By Tom Nestor

Coming close to the middle nineteen fifties, a van would arrive at the chapel before mass, open up the rear door, slip the twine and open up the outside world with the Sunday newspaper. It was a striking sign of things to come.

Very few took a newspaper then, most of rural Ireland was too far away to make it a daily call. So we too, alongside most of our neighbours, bought the big newspaper on a Sunday, from outside the church railing.

Shortly afterwards, another symbol of our upward direction, the motor car, arrived. After Sunday mass it was always parked in the front of our house. We sat there, warm and snug, two brothers and I, sharing the newspaper between us, though there was one, whose head dropped several times, before eventually falling to sleep.

On one of those Sundays my second life began. I read about Brendan O’Regan and the developments he had made in Shannon Airport, through a business called Sales and Catering. Hundreds of people were working there, coming out from Limerick city, from Ennis, from rural Ireland everywhere, but mostly from the mid-west.

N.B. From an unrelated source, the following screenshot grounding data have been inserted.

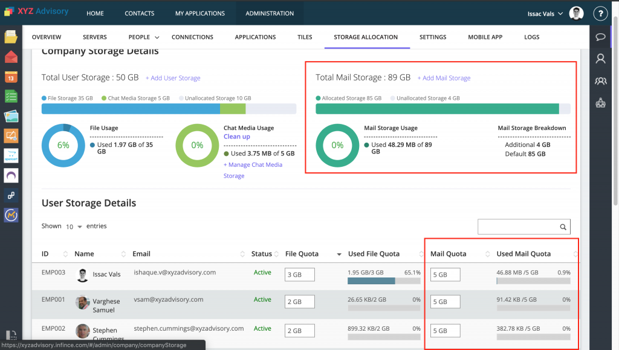Open the contacts person icon on the right sidebar
Viewport: 619px width, 350px height.
(600, 58)
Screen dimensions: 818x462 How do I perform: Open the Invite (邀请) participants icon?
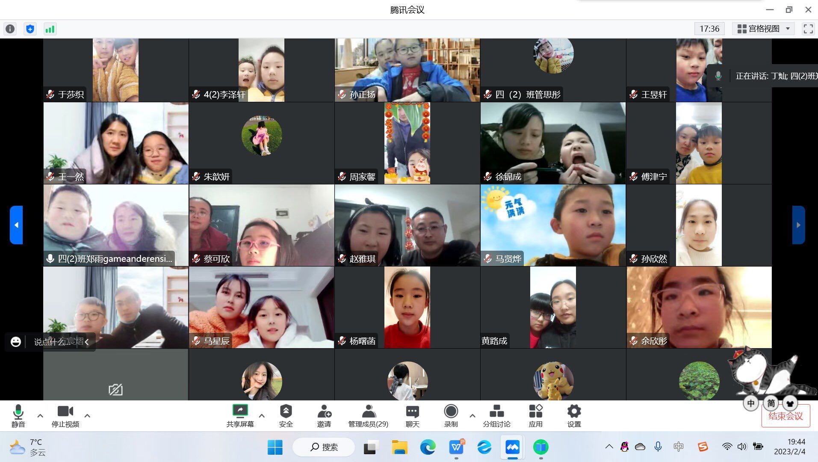[324, 416]
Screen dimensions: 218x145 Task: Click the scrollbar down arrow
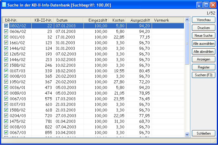click(187, 134)
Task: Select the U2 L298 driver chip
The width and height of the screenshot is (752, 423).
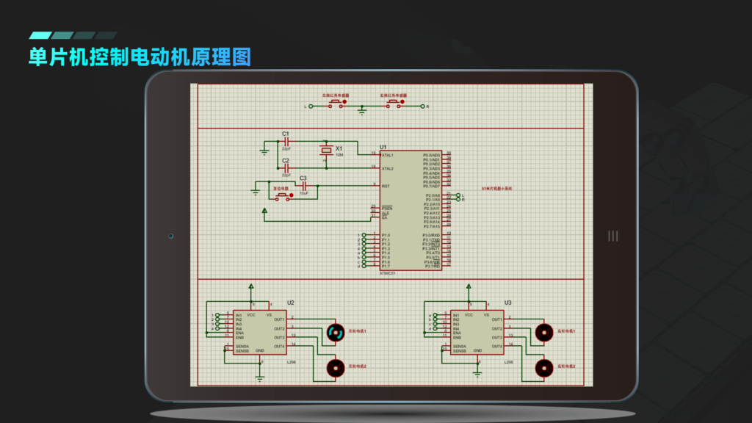Action: pyautogui.click(x=259, y=332)
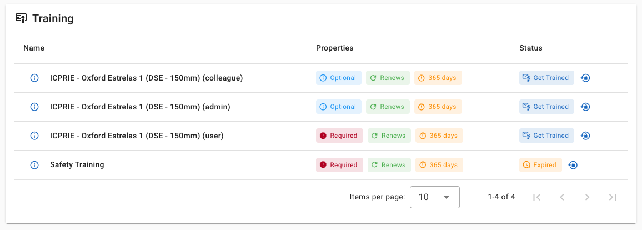Jump to first page of results

536,197
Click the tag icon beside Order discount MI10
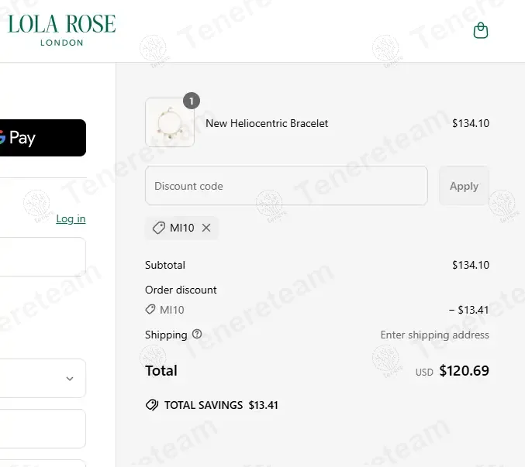 (150, 310)
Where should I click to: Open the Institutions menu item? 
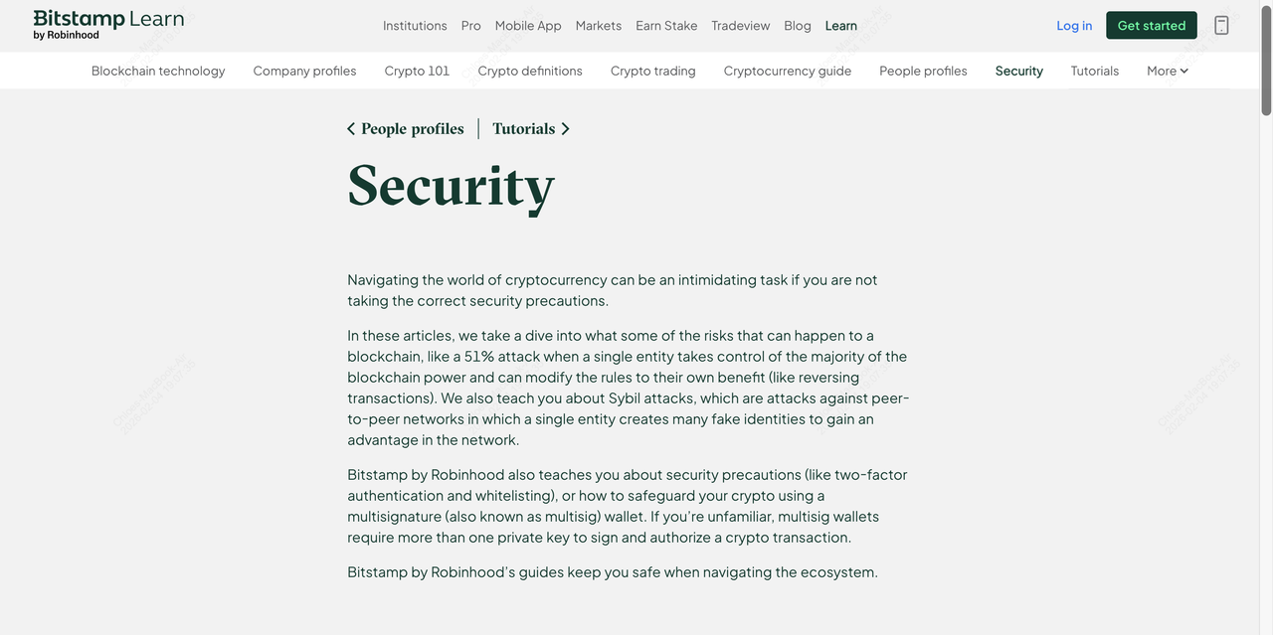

The newspaper story went on describe how the business had evolved through catering for passengers. Shannon was the last opportunity where long-haul aircraft, flying the western route, could take on fuel. Passengers had to leave the aircraft while the fuelling was taking place. And that’s how the business was created, as if it was made in heaven, passengers dined at the airport, and bought in the duty free shop.

After supper on most Sundays my father would seek someone to read the newspaper to him. Mostly that was my mother, but I was first sub when she went visiting her sister who lived ‘over the road’, as we described a short journey. My father was very taken by Brendan O’Regan and the Sales and Catering Company. And then he produced the knock out. “You should talk to that man. He might have a job for you.”

Rineanna, where the airport was, was only over the road, the way we would describe a journey of indeterminate length, and there were many. Going the direct route, it was three or four miles down the road to Foynes where, oft now and then, he would take us, by pony and trap, to see the Flying Boats, the beginning of what Rineanna would ultimately become.

He kept on reminding me. Every time we were alone, by turnip drills, when we two stayed behind to make a final design to a hay wynd, on our way home to the midday meal, what we called the dinner. I had other notions of what I might become but most of those had gone by the wayside.